The “Beras Natal” (Beras = Rice, Natal = Christmas) flights are something that is unique to Papua. Churches and villages purchase literally tons of rice for their Christmas celebrations and the MAF facility in Wamena has stacks and stacks of rice waiting to go out to villages. During Christmas, churches in the interior will have a celebration where they have a “bakar batu” (“bakar” = fire, bake, grill, cook and “batu” = rock). They get an outdoor fire going and everyone brings a rock about as big as a softball and tosses it into the fire. As the rocks get hot, some of them pop and explode! When they are hot enough, they are transferred to the pit that has been dug out of the ground. Here, they layer the rocks with banana leaves and the food, which can have meats, like prized pork, or for the poorer people, chicken; sweet potatoes, sweet potato leaves and other leafy vegetables, and sayur lilin (“vegetable candle,” because it looks like a wax candle) and all get steam cooked together. You could think of it as a giant crock pot meal. If the rice makes it to the village, it would be cooked separately in huge pots of the five gallon size or so.
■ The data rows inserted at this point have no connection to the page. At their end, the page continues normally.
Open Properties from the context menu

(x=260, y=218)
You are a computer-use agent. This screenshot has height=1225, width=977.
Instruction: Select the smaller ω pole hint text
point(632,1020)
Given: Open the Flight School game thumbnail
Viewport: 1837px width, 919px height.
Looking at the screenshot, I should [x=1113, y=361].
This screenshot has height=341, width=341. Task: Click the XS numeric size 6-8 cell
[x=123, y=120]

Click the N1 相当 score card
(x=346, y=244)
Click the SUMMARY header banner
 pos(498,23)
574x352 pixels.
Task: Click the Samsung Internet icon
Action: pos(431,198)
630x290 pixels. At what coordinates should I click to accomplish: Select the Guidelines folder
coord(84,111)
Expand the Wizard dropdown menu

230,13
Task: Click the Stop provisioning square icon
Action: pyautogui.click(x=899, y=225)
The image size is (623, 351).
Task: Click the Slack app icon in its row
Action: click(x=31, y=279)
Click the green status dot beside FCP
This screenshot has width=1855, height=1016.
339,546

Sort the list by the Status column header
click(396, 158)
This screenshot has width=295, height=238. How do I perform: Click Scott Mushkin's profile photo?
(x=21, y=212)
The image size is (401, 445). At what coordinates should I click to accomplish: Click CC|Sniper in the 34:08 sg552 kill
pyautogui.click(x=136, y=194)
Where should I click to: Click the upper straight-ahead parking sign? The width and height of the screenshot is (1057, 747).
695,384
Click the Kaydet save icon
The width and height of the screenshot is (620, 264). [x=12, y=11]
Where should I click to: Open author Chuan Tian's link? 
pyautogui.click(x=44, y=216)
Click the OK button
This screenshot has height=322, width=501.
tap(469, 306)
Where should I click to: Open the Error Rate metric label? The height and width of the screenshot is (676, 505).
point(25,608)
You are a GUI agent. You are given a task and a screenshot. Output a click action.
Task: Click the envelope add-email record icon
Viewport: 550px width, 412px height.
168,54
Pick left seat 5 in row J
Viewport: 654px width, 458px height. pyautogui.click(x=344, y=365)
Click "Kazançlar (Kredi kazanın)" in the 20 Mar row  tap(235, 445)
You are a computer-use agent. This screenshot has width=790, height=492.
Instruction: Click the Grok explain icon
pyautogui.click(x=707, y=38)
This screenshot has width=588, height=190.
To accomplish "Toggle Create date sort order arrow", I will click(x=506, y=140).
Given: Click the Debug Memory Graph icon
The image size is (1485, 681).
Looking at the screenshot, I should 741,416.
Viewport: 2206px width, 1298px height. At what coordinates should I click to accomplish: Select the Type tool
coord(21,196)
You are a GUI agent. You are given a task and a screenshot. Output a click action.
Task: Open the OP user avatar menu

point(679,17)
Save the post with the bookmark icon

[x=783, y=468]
These celebrations could be as small as a local church congregation of 50 to 100 people up to a whole village composed of several separate neighborhoods coming together, with hundreds to a couple thousand people. After everyone has gathered and helped assemble the “bakar batu” and it is slow cooking away, they gather together for a worship service that usually includes singing, praying and a message from God’s Word, and more singing.

After the worship service, the top layers of banana leaf are peeled off the “bakar batu” to reveal the delicacies below and everyone is served a scrumptious and bountiful feast!

I’ll attach a few pictures that I took of yesterday’s “beras Natal” flights I did to Darakma and Silimo in one of our Kodiaks, PK-MEC. Each of the big sacks of rice is 50 kg or 110 pounds. At Darakma, I delivered 670 kg of rice, or 1,477 pounds. At Silimo, it was 750 kg, or 1,653 pounds of rice.

As a pilot, sometimes it seems tedious to fly and unload all of this rice. But, when I imagine the festivities that it will contribute to surrounding the celebrations of our Lord’s birth, it becomes a joy.